# Task description
Copy out every line in the entries below that contains the string "computer". Case counts, so a match must have the same capital and small letters.

# Dataset records
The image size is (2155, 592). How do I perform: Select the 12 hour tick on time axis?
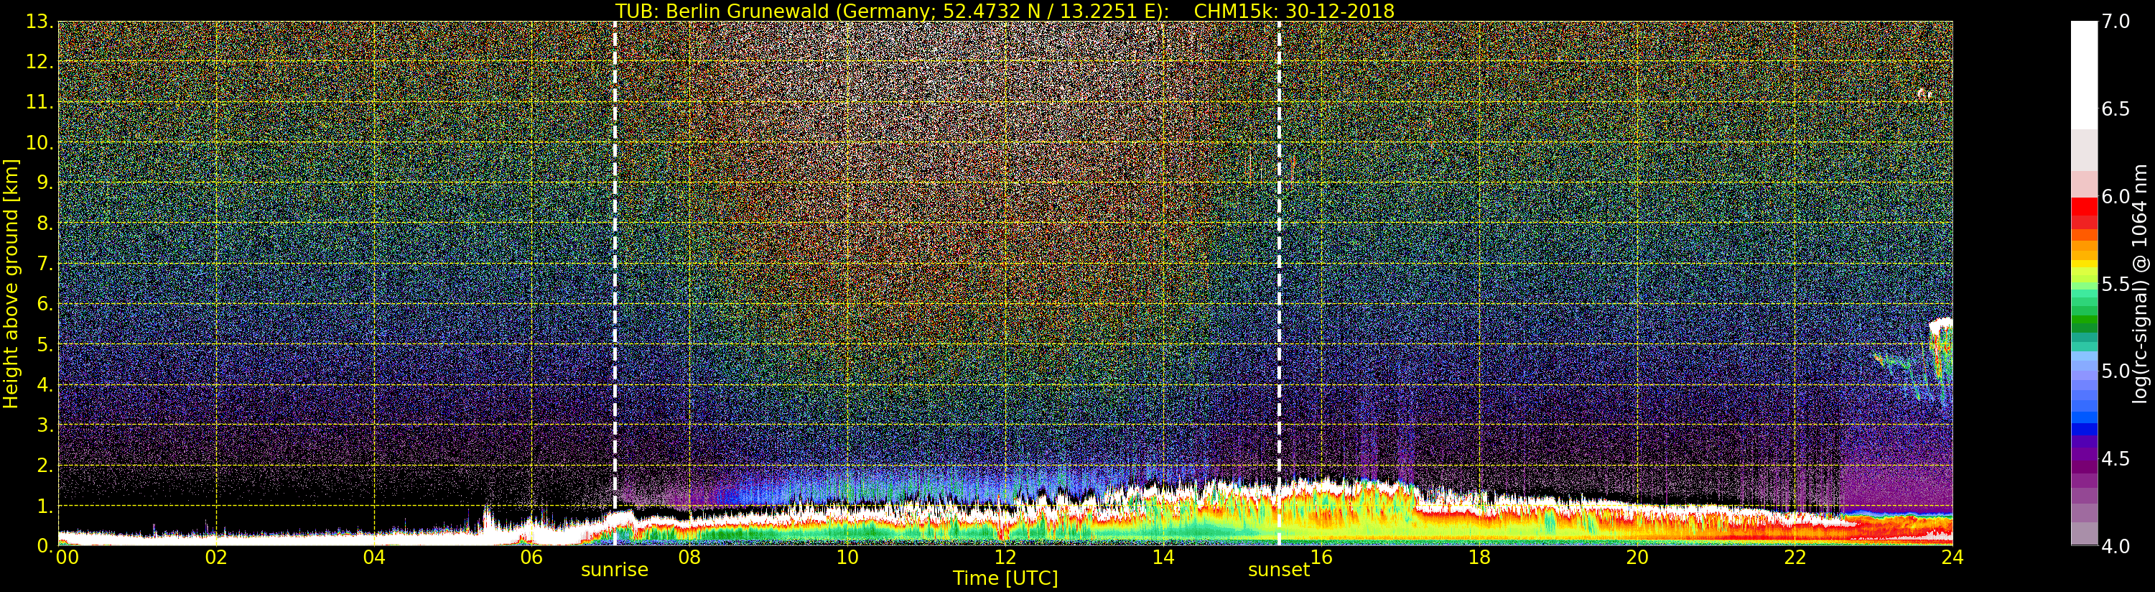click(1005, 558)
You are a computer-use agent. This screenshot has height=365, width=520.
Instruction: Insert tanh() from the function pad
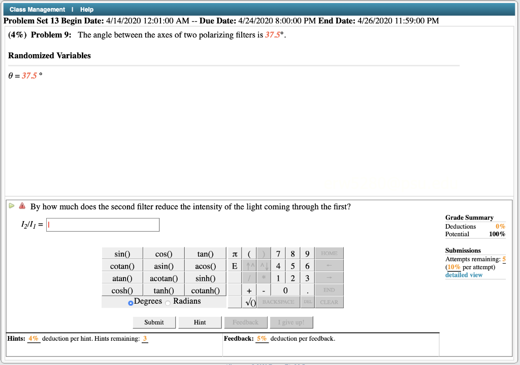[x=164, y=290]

# Result
You are a computer-use agent. This screenshot has height=365, width=520.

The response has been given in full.